Nice hit Rollito, enjoy those mighty fine looking stogies Colgate.


----------



## icehog3 (Feb 20, 2005)

You would almost think Rollito could get Habanos legally!

Nice hit Rollito!! Salud!!

Enjoy dem dere smokes Colgate!


----------



## colgate (Jan 18, 2005)

icehog3 said:


> You would almost think Rollito could get Habanos legally!
> 
> Nice hit Rollito!! Salud!!
> 
> Enjoy dem dere smokes Colgate!


Pinoyman set me straight about the nice sticks he sent. I am officially a bling reviewer. No telling where these babies come from. Must get my note pad out. This is going to be a tough weekend  

PS: yeah my finger went to the g instead of d like it was being moved by a oija board. Blind not bling. I think. :w


----------



## galaga (Sep 18, 2003)

colgate said:


> Pinoyman set me straight about the nice sticks he sent. I am officially a bling reviewer.


Nice Bling! WTG Rollito, Salute.


----------



## RPB67 (Mar 26, 2005)

Very Nice.
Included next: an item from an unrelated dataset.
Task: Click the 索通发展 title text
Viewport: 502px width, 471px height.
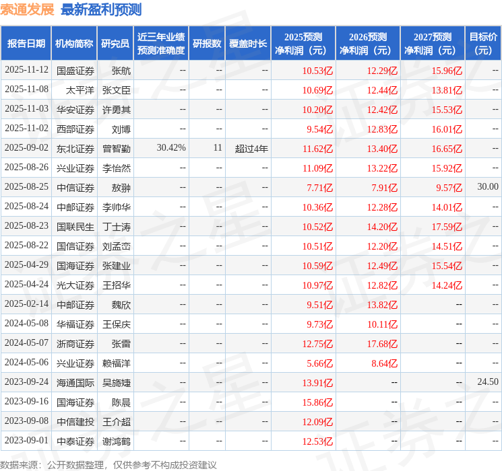Action: 28,9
Enjoy smoking those.


----------



## floydp (Jun 6, 2004)

Franksmith said:


> No no no Nely... you're a good guy and we can't have you take all the risk!
> 
> We better split them!
> 
> Nice work as usual Rollito... I hope you enjoy them Colgate, should you decide against the offered help


Rod is right better split them, no use making Nelson do all the dangerous stuff at CS.

Nice hit Rollito, congrats colgate, they look tasty..


----------



## horrorview (Jan 27, 2005)

Rollito sent me one of those crazy lookin' ones with the blown-up end, and, lemme tell ya', that was one damned find ceeeeeeeeeegar! But be careful when you light it-I'm still growin' my eyebrows back!!


----------



## DonJefe (Dec 1, 2003)

Nice looking smokes Rollito!!! Congrats and enjoy Colgate! :w


----------



## grizzrider (Mar 10, 2005)

horrorview said:


> Rollito sent me one of those crazy lookin' ones with the blown-up end, and, lemme tell ya', that was one damned find ceeeeeeeeeegar! But be careful when you light it-I'm still growin' my eyebrows back!!


 :r :r 
That was exactly what I was thinking when I first saw that one...watch out when you light it...!!!


----------



## colgate (Jan 18, 2005)

grizzrider said:


> :r :r
> That was exactly what I was thinking when I first saw that one...watch out when you light it...!!!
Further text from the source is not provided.